Etiquette seems to get overlooked so much.

  1. Don’t be late for class! How is this disrespecting others? Well, those that arrive early for class are often forced to wait for people to show up. This takes away from their training time. By showing up late for class, you are disrespecting everyone that has held up their training time for you.
  2. Always bow and say Osu throughout your training. Rei means bow! Now look at the 4th Dojo Kun again, “Reigo o omonzuru koto!” What is the first word? Reigo! Reigo means the things associated with Rei. So bowing is a key component to this maxim.
  3. Never us inappropriate language. There are words that should obviously never be spoken in a dojo.

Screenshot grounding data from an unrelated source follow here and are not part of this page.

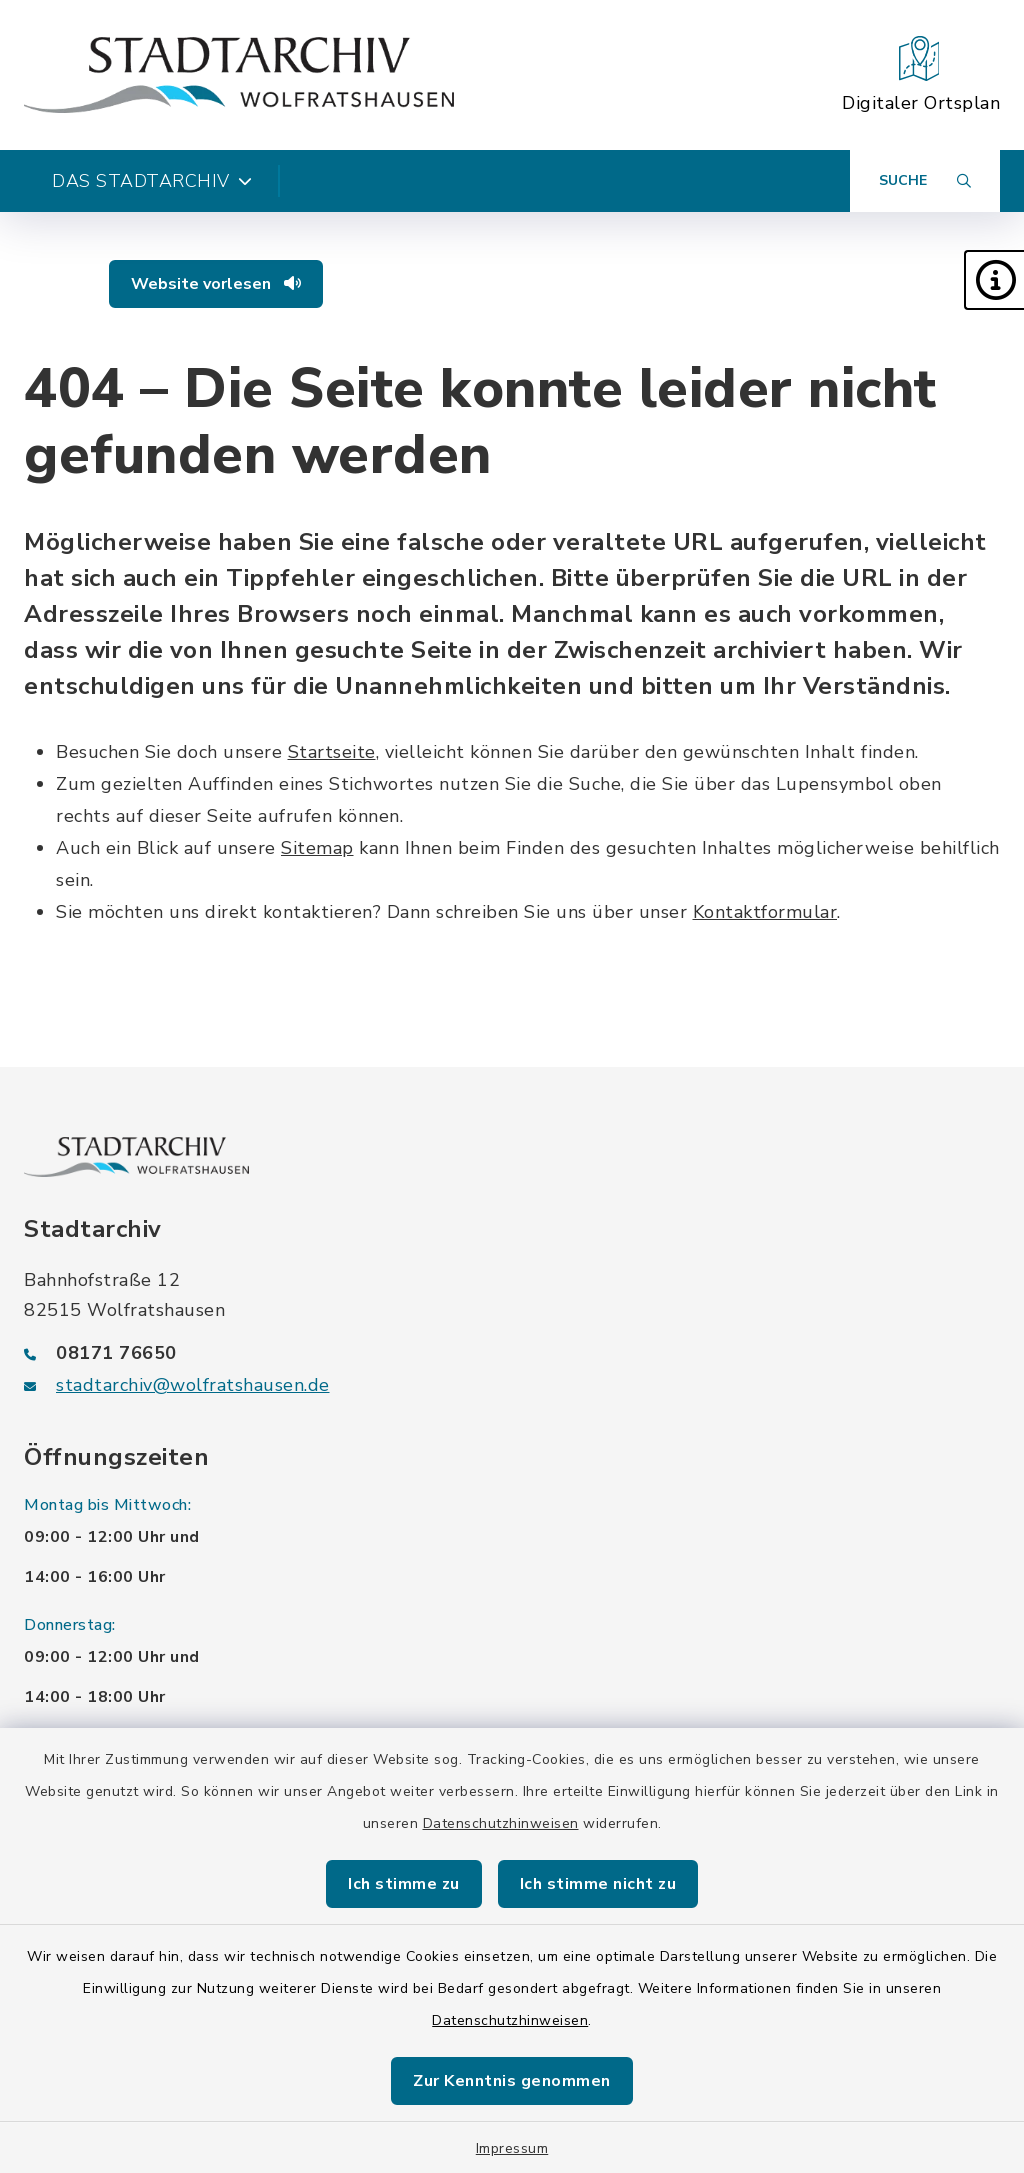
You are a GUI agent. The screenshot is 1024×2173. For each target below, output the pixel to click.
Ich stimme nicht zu (598, 1884)
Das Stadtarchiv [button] (152, 181)
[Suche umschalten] (925, 181)
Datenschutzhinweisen (501, 1823)
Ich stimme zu (404, 1884)
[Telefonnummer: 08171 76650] (512, 1353)
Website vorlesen (216, 284)
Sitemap (317, 848)
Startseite (332, 752)
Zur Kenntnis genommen (512, 2081)
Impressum (512, 2148)
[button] (994, 280)
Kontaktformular (765, 912)
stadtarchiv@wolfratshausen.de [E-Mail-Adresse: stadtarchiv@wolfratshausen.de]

But also telling someone to shut up or that they are stupid is also not acceptable. Even if you think that you are doing it jokingly. Other might not take it the same way that you do.
  4. Appropriate touching. There is a lot physical contact in martial arts and you have to understand what is appropriate and what is not. There are obvious areas that you should never touch also remember that their are children in classes and you have to be very careful with your contact. That is why the idea of non-contact training is so important.
  5. Do not try to tell your seniors what to do. It is not your place to correct anyone unless you are the instructor or one of the assistants. Your job is to learn. Now if you are in a group working on a specific thing, ie bunkai, the highest rank will be the one to look to for answers. The person with that rank may not know the activity so the next highest rank may be called on to explain.
  6. Remain in your ranks. What I mean by this is that it is not your job to walk across a dojo to correct someone. Even if they are not doing something correctly. If you are not the instructor, it is not your job.
  7. Interject only when asked. Don’t try to teach the class is you are only a student. Don’t interject your thoughts or ideas unless asked. I have experienced this when teaching. Some students have tried to explain things over me.
  8. Respect your Sensei. Don’t speak when they are teaching and follow their instruction.
  9. Control your temper. You are training in an art that can be very dangerous. Refrain from Violent behaviour.
  10. When lining up, do so quickly, no talking or carrying on.

There are so many more points of etiquette to follow but what is listed above are very important. If you follow these, you should be doing very well.

Without respecting each other in the dojo, you are creating an environment that could become very dangerous. We are, essentially, all trained fighters. It would not be a pretty sight if an actual fight broke out in a dojo. 

I have written before about dojo etiquette but many people must not have read it. I still see so many not following the etiquette of training. We can not allow people to disrespect our art. Yes we can not take thing too seriously but without respect, we will ultimately slip into chaos.